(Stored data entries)
* START *

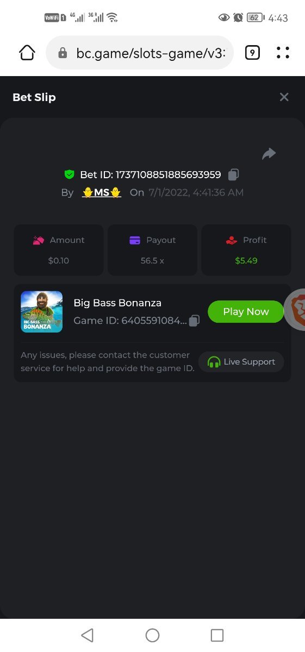Tap the Android back triangle button
Screen dimensions: 305x652
coord(87,635)

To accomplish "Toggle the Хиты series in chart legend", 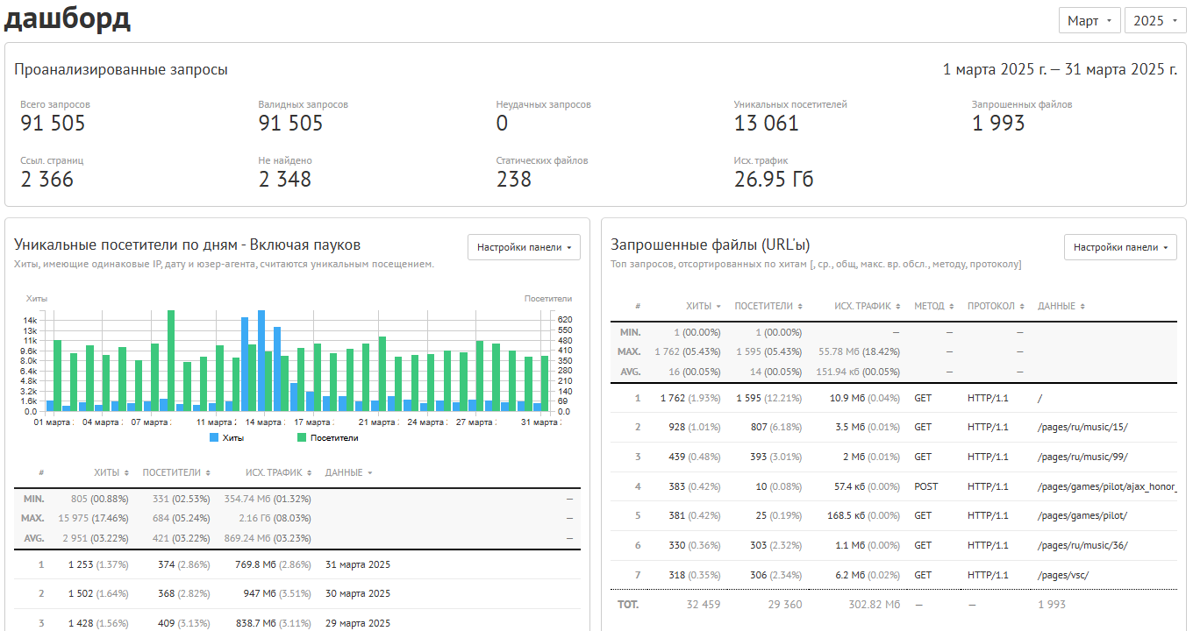I will (226, 437).
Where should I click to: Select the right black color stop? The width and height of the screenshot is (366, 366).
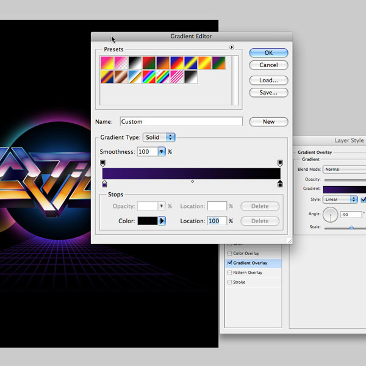[280, 184]
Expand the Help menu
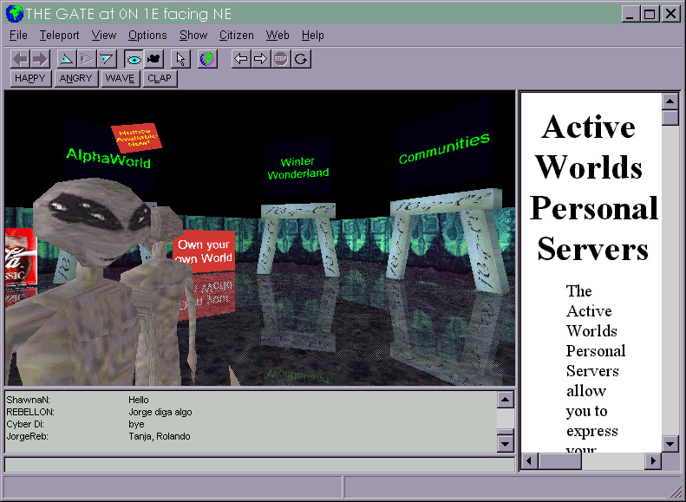 (x=312, y=36)
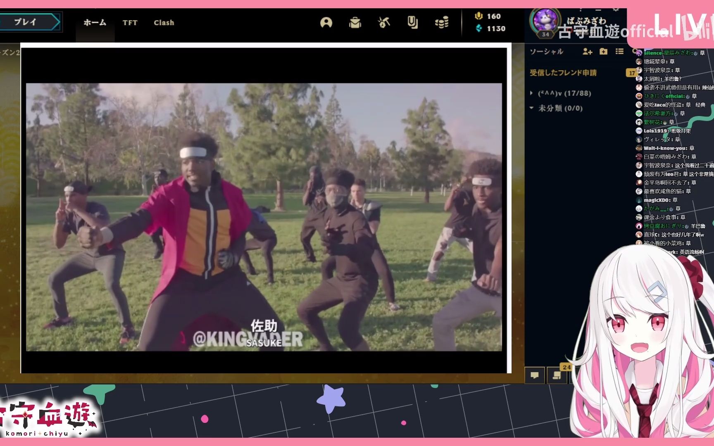Open the Profile icon in top navigation
The height and width of the screenshot is (446, 714).
click(326, 23)
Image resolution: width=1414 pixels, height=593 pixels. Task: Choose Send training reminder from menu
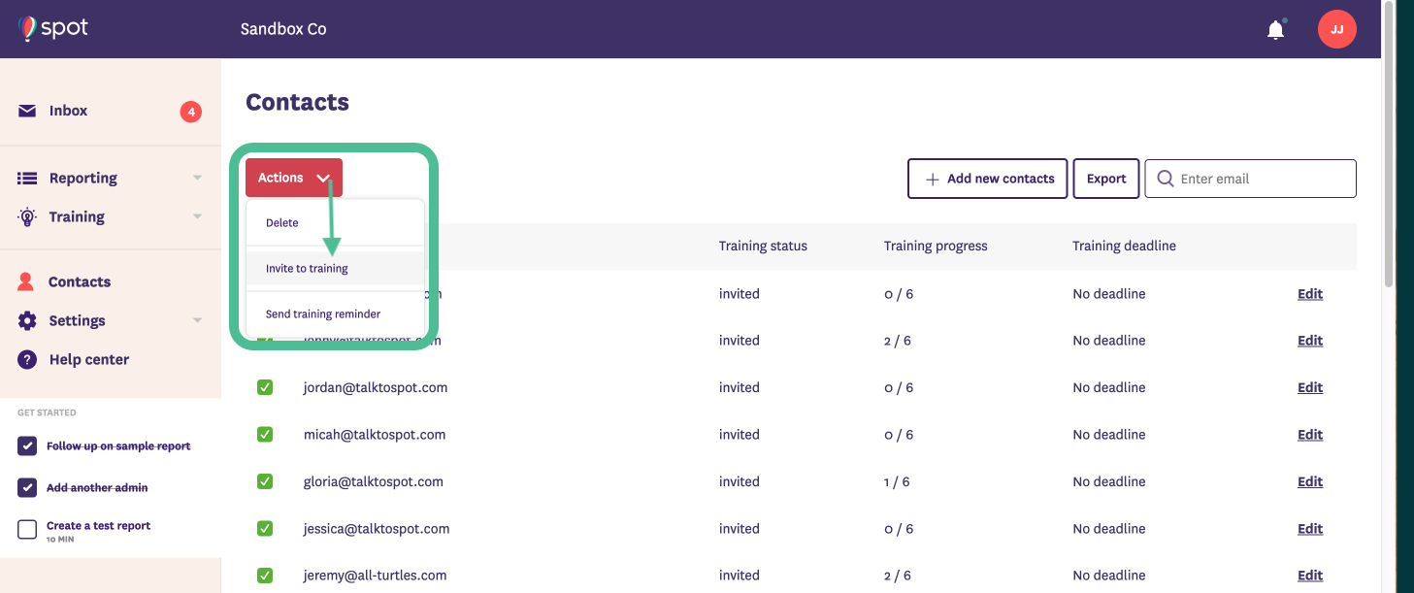point(323,314)
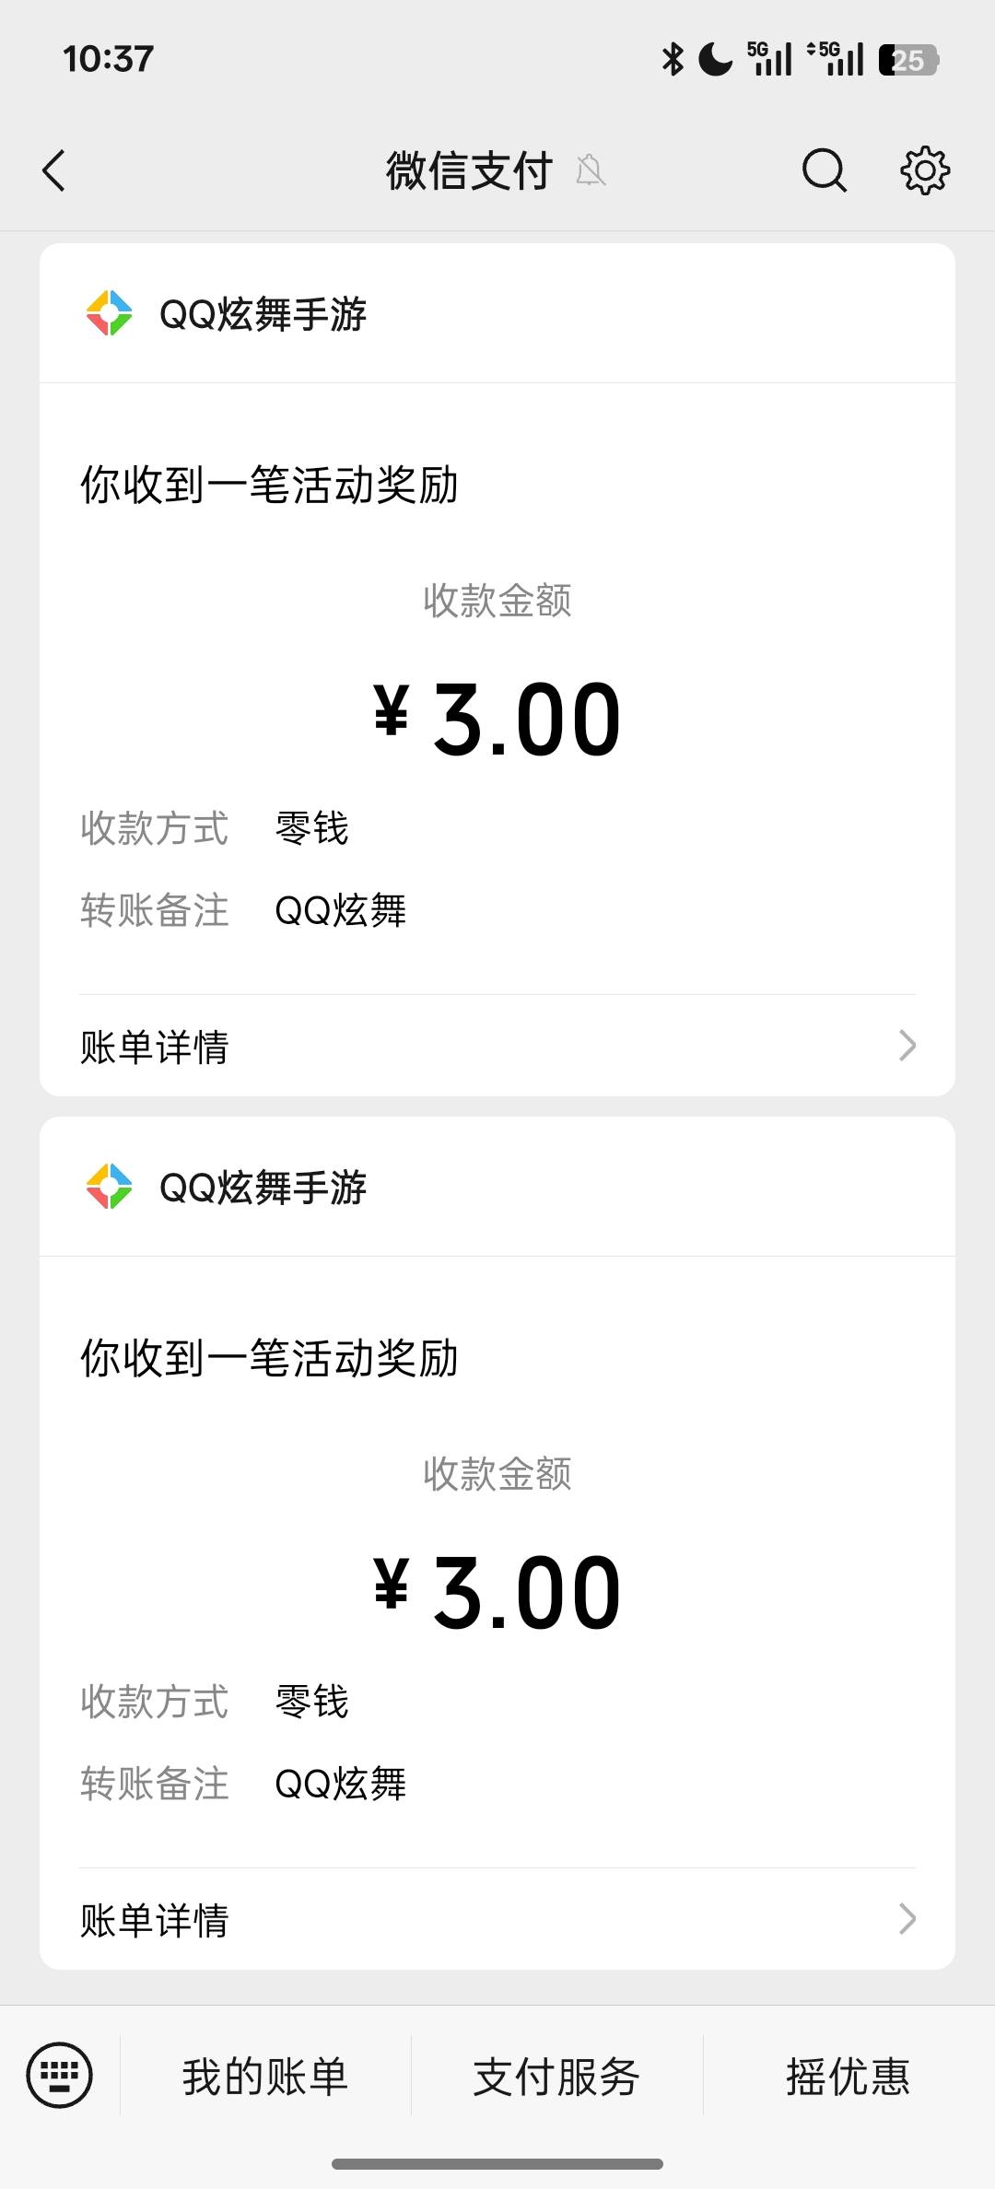
Task: Open the 我的账单 menu
Action: [265, 2077]
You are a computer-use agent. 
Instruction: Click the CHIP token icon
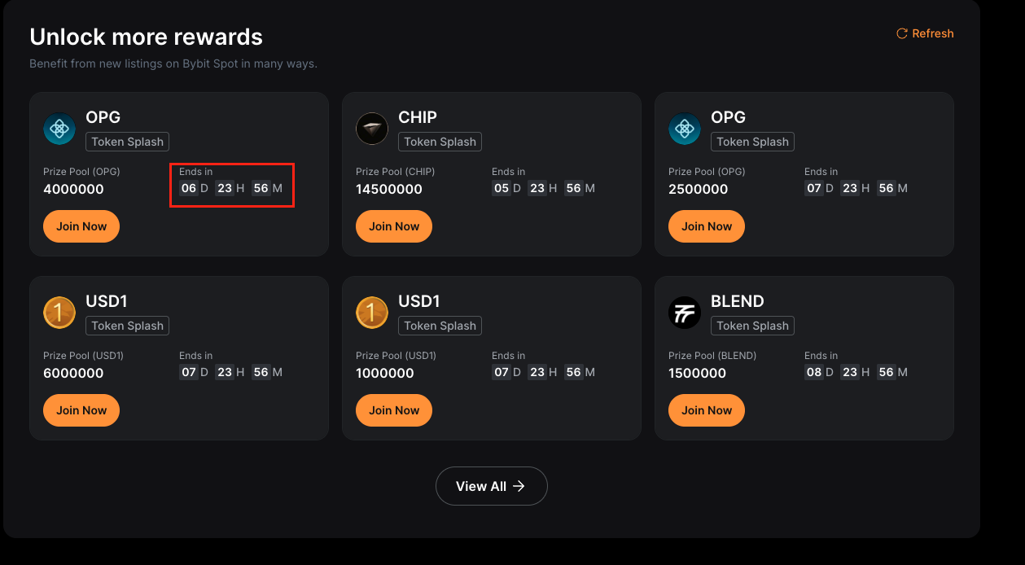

* END *

→ **GIVEN INSTRUCTION**
Set down the entries again without changes, beginning at the line that contains "Image resolution: width=1414" and continuing through the end of the entries. Leave the pictures out of your answer.

→ **REPLY TO THE TASK**
Image resolution: width=1414 pixels, height=593 pixels. Task: Choose Send training reminder from menu
point(323,314)
Task: Open the 我的账单 menu
Action: [265, 2077]
You are a computer-use agent. 
Instruction: Click the CHIP token icon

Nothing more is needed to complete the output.